Your indie horror movie loses its underdog credibility when a random cat is used as a jump scare, twice. That’s an unwritten rule I hadn’t realized until “The Unspoken,” an anti-thrilling horror movie that scapegoats its narrower production means to rely on even slimmer narrative imagination. That the story is never scary is the least of its problems, as the production itself brings to question intent, aside from giving select audiences and VOD another title to chew on over Halloween weekend. But with that comparison, “Tyler Perry’s Boo! A Madea Halloween” made me more anxious than anything here. 

“The Unspoken” indirectly recalls the parodic films of the Wayans brothers, in that their serious intentions extend to merely representing the genres, while fulfilling character or narrative is second priority. To the fault of co-writer/director Sheldon Wilson’s lack of ideas, “The Unspoken” treats that attitude as the standard, and the results are much less funny—instead it’s a stone serious, desaturated-as-hell story about an infamous, possibly haunted house, an overly nice mother (Pascale Hutton’s Jeanie) who moves into it with her mute young son (Sunny Suljic’s Adrian), and the young woman (Jodelle Ferland’s Angela) who finds herself in the worst babysitting gig in town. While dealing with the odd bumps-in-the-daytime inside the infamous Briar House—the setting for dead bodies and blood 17 years prior—a group of comically aggressive, Disney Channel-ready young male ruffians (led by Anthony Konechny’s Luther) want to attack the house and take the “stash” they left in the basement when the house was abandoned for so long. To put it nicely, “The Unspoken” is an ad-lib horror script, with the most original idea being a character named “Pandy.” 

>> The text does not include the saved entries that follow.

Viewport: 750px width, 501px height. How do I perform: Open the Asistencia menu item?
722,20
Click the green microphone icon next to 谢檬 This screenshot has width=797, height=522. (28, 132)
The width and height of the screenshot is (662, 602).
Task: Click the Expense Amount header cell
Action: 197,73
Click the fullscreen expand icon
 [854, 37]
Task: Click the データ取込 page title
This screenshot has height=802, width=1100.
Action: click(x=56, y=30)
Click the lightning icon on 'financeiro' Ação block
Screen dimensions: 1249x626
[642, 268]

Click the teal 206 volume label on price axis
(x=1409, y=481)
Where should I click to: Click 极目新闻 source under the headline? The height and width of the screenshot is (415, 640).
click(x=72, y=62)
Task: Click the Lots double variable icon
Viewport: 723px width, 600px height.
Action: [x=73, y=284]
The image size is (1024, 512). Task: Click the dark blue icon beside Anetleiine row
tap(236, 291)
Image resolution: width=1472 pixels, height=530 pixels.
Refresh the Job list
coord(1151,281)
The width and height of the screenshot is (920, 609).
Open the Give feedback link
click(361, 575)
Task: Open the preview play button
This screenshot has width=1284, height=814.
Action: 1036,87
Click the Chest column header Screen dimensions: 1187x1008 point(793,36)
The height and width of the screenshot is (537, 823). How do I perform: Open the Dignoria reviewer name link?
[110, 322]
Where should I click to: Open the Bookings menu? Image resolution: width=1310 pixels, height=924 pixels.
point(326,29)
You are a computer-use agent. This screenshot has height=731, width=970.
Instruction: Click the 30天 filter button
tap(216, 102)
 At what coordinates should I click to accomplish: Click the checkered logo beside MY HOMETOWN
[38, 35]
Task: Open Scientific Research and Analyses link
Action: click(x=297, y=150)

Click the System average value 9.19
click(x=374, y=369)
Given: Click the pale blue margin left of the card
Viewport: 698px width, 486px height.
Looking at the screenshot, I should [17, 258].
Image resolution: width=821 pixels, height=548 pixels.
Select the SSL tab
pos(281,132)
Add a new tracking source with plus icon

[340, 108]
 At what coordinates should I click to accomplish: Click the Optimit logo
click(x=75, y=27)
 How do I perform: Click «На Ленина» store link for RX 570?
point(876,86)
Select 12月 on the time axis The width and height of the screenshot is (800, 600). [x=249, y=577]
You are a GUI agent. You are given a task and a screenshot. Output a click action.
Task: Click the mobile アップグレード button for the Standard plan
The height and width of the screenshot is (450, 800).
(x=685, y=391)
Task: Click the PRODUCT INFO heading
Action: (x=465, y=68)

With that low standard of assembly and representation, there’s a huge sense of disingenuous artifice throughout “The Unspoken.” If a horror film is so resigned to cliches, it should at least help viewers forget they’re watching a screen, or worse, a series of shots and sets. But every time “The Unspoken” uses a cheap jump scare or fake-out that ends with Angela waking up from a ghostly nightmare, the cheapness is ever present. Characters are treated similarly, represented by across-the-board with lifeless performances that speak primarily in exposition (often repeating the obvious) and never create that essential core of anxiety. It’s all inconsequential, from the throwaway lesbian relationship between Angela and her female friend Pandy (they share a kiss in two instances, the script has no clue how else to articulate sexual curiosity) to the final shot that nods at a famous New York town that’s the setting of a different, much better horror movie. 

There’s something dispiriting in watching a horror movie, one without the same pressures of a mainstream project, resist any chances. You can get characters who freak each other out by simply not announcing their presence in the room—or houses where supernatural spirits like to make random noises and hold doors closed—seemingly anywhere. Creepy kids, Satanic backstories, ominous tree swings are wholesale. “The Unspoken” has a very boring wish to be a generic mainstream horror film, and watching it deflate any indie horror goodwill scene-by-scene is miserable. 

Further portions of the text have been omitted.